The Chinese-language community library Mini Oasis in Kepong has lost its heart with the passing of its owner Moan Wai Meng in August due to Covid-19 at the age of 51.
The library, which was established five years ago, has seen many parents sending their children during weekends to enjoy quiet reading time together in a conducive environment.
Moan was always a good friend to those parents and he welcomed the children with interesting stories about science as well as recommended them good books and events to follow.
Recently, Mini Oasis invited the public to share their memories of Moan through Facebook and many stories came to light.
Running a community library is not an easy task because of its non-profit nature, limited sources of income and the decline of the reading habit in the community, which were all already a challenge before Covid-19 made its impact.

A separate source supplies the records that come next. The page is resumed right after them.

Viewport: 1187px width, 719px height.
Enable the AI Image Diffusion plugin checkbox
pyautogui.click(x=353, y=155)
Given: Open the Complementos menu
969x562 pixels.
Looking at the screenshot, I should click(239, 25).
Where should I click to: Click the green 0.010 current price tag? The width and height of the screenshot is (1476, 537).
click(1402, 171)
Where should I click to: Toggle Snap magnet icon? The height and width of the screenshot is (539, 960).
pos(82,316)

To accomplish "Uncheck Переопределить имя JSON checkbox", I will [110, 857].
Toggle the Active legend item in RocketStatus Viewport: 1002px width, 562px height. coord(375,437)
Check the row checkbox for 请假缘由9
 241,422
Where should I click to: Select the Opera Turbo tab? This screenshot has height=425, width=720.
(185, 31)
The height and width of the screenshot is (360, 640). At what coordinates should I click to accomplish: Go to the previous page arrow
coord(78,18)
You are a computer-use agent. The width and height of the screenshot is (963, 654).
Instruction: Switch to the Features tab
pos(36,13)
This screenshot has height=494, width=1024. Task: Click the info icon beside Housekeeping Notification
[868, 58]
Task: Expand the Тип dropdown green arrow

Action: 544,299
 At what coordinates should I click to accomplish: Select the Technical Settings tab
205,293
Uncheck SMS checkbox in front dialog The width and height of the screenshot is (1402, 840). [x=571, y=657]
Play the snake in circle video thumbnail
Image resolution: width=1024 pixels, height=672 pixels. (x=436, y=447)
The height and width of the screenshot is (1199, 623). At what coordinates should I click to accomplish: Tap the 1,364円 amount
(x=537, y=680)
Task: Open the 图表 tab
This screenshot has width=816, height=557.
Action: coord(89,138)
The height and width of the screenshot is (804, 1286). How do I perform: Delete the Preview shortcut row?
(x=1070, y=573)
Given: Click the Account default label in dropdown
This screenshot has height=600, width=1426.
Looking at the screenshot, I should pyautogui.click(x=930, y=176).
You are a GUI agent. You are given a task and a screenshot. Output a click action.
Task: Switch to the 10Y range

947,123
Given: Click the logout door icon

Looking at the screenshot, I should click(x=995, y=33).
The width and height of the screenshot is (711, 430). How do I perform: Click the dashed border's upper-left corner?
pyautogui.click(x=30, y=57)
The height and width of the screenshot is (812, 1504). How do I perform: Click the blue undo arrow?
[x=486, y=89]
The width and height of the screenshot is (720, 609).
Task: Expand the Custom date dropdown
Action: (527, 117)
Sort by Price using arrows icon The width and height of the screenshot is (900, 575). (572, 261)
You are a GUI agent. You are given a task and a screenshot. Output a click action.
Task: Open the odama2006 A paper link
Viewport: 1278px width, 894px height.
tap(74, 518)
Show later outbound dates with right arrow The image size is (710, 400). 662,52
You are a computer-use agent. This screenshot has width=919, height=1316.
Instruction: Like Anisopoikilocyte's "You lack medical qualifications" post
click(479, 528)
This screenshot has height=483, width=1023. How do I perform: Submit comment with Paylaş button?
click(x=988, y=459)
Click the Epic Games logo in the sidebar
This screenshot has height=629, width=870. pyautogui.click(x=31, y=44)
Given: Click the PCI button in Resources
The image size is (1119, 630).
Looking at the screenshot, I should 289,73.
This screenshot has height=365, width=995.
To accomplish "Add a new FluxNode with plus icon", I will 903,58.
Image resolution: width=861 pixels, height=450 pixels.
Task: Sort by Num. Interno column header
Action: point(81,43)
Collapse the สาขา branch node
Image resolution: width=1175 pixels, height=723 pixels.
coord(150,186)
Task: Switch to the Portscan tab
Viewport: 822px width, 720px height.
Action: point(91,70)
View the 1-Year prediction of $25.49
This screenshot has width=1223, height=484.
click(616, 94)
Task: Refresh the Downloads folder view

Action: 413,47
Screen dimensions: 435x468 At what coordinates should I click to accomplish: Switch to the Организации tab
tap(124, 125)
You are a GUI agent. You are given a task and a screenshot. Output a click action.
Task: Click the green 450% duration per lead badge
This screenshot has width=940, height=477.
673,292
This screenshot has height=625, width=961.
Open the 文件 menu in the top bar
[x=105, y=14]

Malaysiakini interviewed one of Moan’s best friends and the library's executive committee members to learn about the story behind the man who struggled to sustain Mini Oasis.
A man of science
The owner of Ipoh Oasis Library and director of Rawang Kota Emerald Library Yong Kam Foo recalls how Moan had the idea of running a library.
They first got to know each other in 1995, when Moan took a gap year from Taiwan’s Cheng Kung University after fighting with his professor. He was majoring in Physics.
Moan then joined Kelantan Chong Hwa Independent High School as a teacher and became Yong's colleague.
The two book lovers quickly became good friends and would engage in many topics of discussion after work.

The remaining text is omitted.